IndyCar vs F1: What is the difference between the Indy Car and Formula 1 racing, with both sports set on speed but different in concepts.
Formula 1 can be claimed as the globally most-followed motorsport racing event. Whereas, IndyCar is having its own niche audience loyal to it.
If a layman gives a look at both the cars from the respective sport, then that person might feel that these cars are from the same sport but from different timelines.
That was my initial thought too, but knowing both the sports, they have vast differences and has different built to cars, tracks, laps and even rules.
Moreover, not to forget that both sports have demographical differences in their audiences too. Therefore, the Sportsrush will list out the differences in both the sport.
F1 vs Indycar Horsepower
According to the Indycar website, the horsepower of an Indycar machinery has between 550 and 700bhp to play with, depending on turbo boost.
Meanwhile, the authorities at Formula 1 are a bit secretive about their information, but in 2019 Renault announced that it had hit 1000bhp, combined from the internal combustion engine and hybrid systems.
This equates that Red Bull, Ferrari, and Mercedes have a much higher power in their cars.
Formula 1 and Indycar Difference in rules
The qualifying in F1 is pretty known globally, with the teams participating in three qualifiers round with 5 races each facing knockout in the first two rounds, and then best time achiever in Q3 getting the pole.
On the other hand, the qualifiers in IndyCar are massively different, and depends upon the track and event, as per the Autosport “For the Indy 500, qualifying is split into three days, with everyone setting time from the average of four laps on the first day.
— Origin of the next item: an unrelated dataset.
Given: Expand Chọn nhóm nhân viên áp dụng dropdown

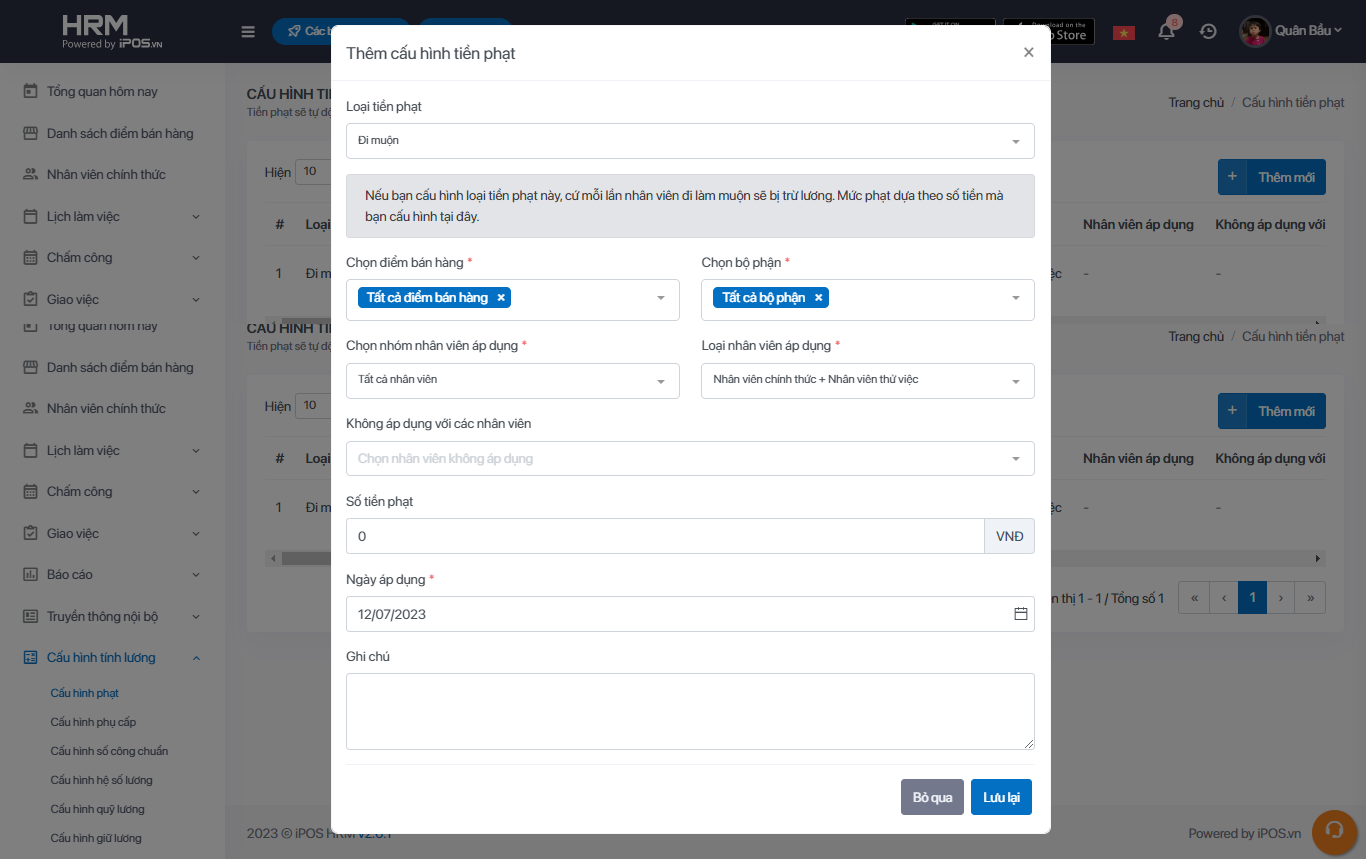Looking at the screenshot, I should point(512,381).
“Those who are in the top nine go on to repeat the process in the Fast Nine Shootout, and those below 30th in the Last Row Shootout to decide the final grid.
“For road and street courses, the drivers go out in groups and results are decided on their best lap. The field is split into two for the first segment with the six fastest drivers from each going through into the next segment of qualifying, and the rest making up the positions of 13th and downwards.”
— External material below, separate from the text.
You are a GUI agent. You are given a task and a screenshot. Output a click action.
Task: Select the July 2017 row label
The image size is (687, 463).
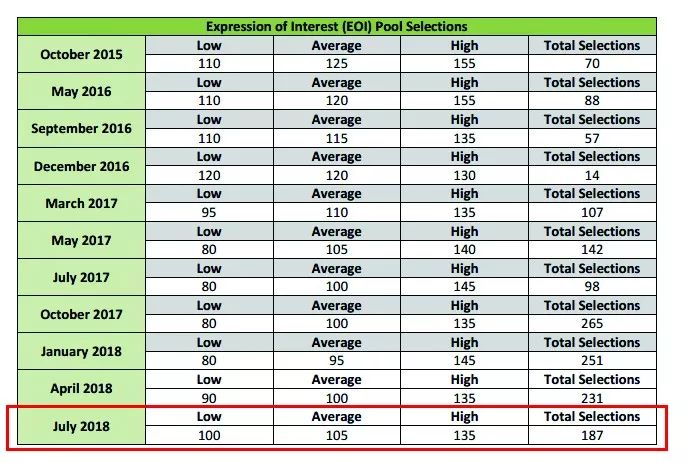pyautogui.click(x=82, y=277)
“The fastest 12 then have ten minutes to set a lap with the fastest six going on into the Fast Six shootout while the remaining drivers slot into 12th to seventh on the grid. The final six have six minutes to set the fastest lap and achieve pole position.”
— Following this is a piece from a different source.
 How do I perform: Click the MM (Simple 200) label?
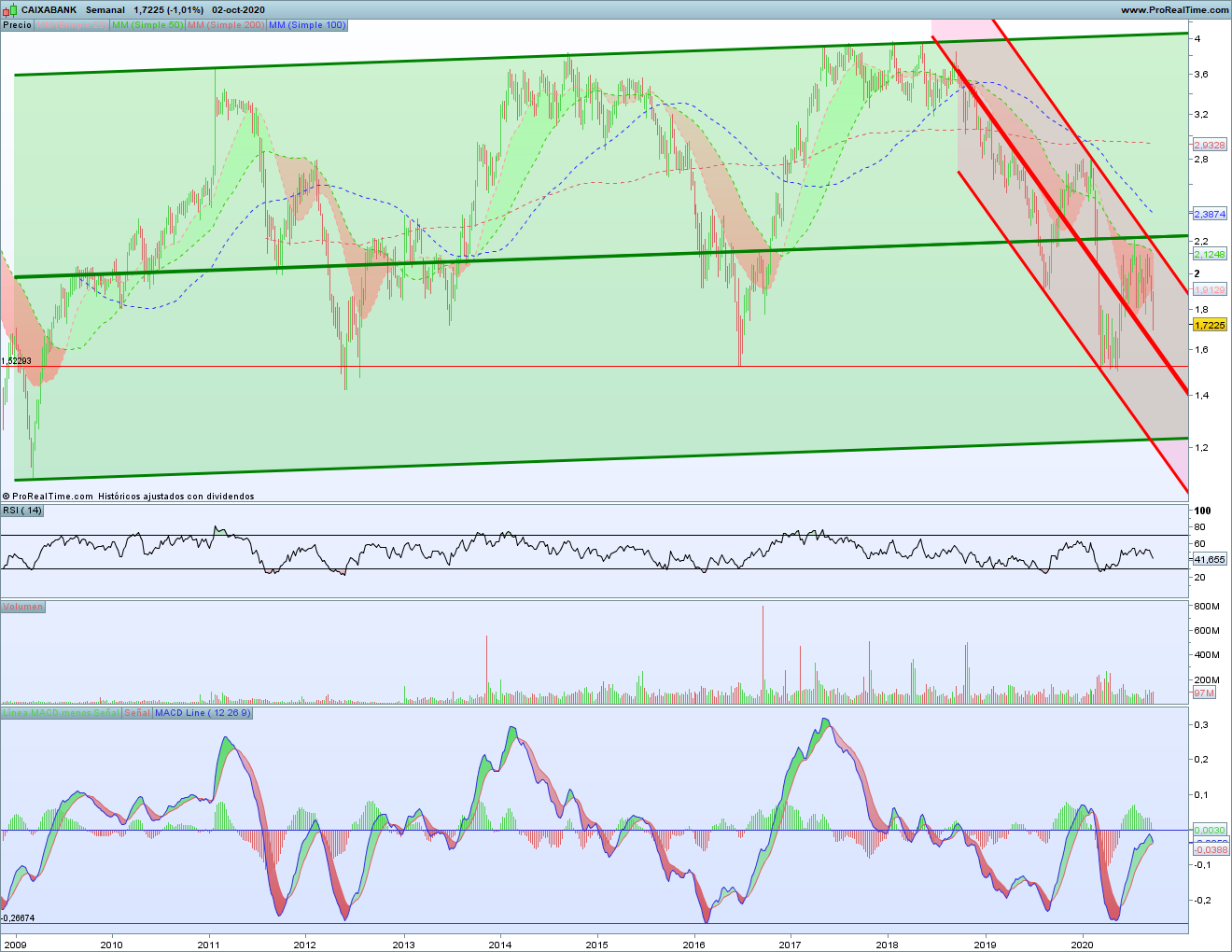[226, 25]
F1’s format is simple that a race finishes once 189.5 miles of distance is completed, it usually takes 90-100 minutes but the time limit of per race is 2 hours in case of bad weather and hazards.
Meanwhile, once again, IndyCars have different concepts as per the event, for the Oval track, there is no time limit and all races run to distance.
On the other hand, there is a limit of 2 hours, if the distance of the race is not reached. However, the IndyCr officials are empowered to stretch the deadline as per their needs.
The biggest difference between IndyCar and F1 is that both sports have a different set of audiences, the F1 is more recognized globally and takes place throughout the world.
With the season starting in Australia in Summer, then weeks later go throughout Europe, then during the monsoon season, it travels to North America, where US GP and Candian GP are organized.
Then it travels to China, where Chinese GP, Singapore GP, and Abu Dhabi awaits for the final races of the season. In 2019, Formula 1 on average catered to around 91.5 million audiences globally.
Meanwhile, IndyCar is more dominant in Northern America and more appreciated within the borders of the United States. In 2019 IndyCar achieved an average audience of 5.45 million viewers per race across.